Date and Registration
EU asylum and migration policies are bound by a lack of coordination as illustrated by the quasi absence of major policy reform since 2013 in the Common European Asylum Support System. Yet the pandemic has been marked by a digital turn in the provision of public services to migrants and asylum. While a few initiatives were in place before the pandemic, the impossibility of administrations to be in contact with vulnerable populations, awaiting for crucial administrative decisions, has led European administrations to accelerate the digital turn especially at the municipality level.
Through the comparative analysis of four European cities (Paris, Palermo, Malaga and Larissa), we show that of a coordinative discourse on humanitarian civic duty in Europe emerged and characterized all the processes studied. Coordinative Europeanization, however, unfolded in varying ways in the different cities. In France and Greece (Paris and Larissa), digitalization initiatives were predominantly centralized, with the discourse of humanitarian duty serving the objective of coordinating sub-national and sub-local actors (public administration and civil society) to implement the national strategies. In Italy and Spain, on the other hand, we discerned a stronger impetus at the sub-national level, a bottom-up process that gained momentum through inter-crisis learning, and by mobilizing the EU as a legitimizing actor in their endeavors.
Sarah Wolff is Director of the Centre for European Research, Reader in European Politics and International Relations at Queen Mary University of London, Director of the QMUL Master in International Relations at the University of London Institute in Paris and Principal Investigator for the Jean Monnet Centre of Excellence NEXTEUK project on the future of EU-UK Relations. Her research has focused on European integration, public policy and international relations, with particular attention to EU-UK relations, EU and UK migration and border policies, EU-Islam and EU-Middle East and North Africa. Before joining academia, Dr Wolff worked at the European Commission and the European Parliament. She is also a Senior Research Associate at the Netherlands Institute of International Relations (Clingendael) and a Visiting Professor at the College of Europe. She has recently co-edited one of the first special issues in the field on EU responses to the Covid-19 Pandemic for the Journal of European Integration, and is Editor of the journal Mediterranean Politics. Her latest book is Secular Power Europe and Islam: Identity and Foreign Policy (University of Michigan Press, 2021).

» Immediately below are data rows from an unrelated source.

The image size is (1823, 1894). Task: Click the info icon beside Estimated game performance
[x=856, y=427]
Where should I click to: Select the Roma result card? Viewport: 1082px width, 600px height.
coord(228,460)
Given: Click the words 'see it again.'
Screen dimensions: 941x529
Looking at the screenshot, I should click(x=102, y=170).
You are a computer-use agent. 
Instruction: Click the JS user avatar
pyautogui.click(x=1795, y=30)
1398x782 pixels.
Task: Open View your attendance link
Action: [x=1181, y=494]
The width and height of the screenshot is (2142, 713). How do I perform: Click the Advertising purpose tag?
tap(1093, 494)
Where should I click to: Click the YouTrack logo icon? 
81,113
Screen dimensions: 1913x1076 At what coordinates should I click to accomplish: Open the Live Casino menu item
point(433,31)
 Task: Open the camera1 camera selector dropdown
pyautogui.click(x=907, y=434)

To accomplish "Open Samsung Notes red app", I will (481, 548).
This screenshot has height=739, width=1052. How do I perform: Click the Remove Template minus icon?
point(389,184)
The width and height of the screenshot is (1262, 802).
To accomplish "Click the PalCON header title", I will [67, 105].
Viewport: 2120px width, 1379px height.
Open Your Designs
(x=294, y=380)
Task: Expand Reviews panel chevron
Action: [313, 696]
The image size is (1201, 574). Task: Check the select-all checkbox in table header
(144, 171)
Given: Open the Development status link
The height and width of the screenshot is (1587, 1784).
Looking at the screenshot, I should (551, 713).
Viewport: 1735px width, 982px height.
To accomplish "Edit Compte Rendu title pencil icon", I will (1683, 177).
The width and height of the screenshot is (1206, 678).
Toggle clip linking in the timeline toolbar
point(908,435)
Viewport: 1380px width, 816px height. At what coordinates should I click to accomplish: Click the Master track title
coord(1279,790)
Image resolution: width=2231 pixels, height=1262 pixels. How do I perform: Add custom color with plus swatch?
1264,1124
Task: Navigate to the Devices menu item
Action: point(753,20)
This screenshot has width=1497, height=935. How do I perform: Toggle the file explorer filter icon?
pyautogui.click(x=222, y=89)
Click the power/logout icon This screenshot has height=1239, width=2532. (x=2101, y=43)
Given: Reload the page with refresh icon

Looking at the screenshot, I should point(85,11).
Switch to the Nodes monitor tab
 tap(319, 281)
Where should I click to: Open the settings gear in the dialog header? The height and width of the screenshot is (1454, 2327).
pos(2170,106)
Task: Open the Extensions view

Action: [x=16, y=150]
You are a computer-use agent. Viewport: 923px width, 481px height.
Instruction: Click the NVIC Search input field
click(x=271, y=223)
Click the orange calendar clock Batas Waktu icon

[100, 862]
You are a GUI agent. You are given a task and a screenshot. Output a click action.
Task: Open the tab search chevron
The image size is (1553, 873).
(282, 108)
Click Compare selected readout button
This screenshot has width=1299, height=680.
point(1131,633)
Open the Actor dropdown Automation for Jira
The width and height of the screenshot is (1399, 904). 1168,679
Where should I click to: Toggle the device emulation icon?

Federica Zardo is Senior Research Fellow at the Danube University Krems in the Department for Migration and Globalisation and lecturer at the University of Vienna. She is a political scientist working at the intersection between International Relations and Public Policy, with an empirical focus on the EU´s migration policy and EU external action. She is currently the PI of the MigFund project that studies change in EU funding tools for migration and asylum. Her research has been published in outlets such as the Journal of European Public Policy, Journal of Ethnic and Migration Studies, Geopolitics, International Politics, Mediterranean Politics and the European Foreign Affairs Review. In addition to her research activities, she teaches courses on the EU foreign policy, European integration and EU migration policy at the University of Vienna.
Leila Hadj Abdou is a Part-Time Assistant Professor at Migration Policy Centre, at the Robert Schuman Centre for Advanced Studie (EUI). Previous to this appointment she has already worked for several years at the MPC as a Research Fellow with a focus on migration governance from a global and regional perspective. She currently also holds a position as a policy officer at the City of Vienna in the Department for Integration & Diversity.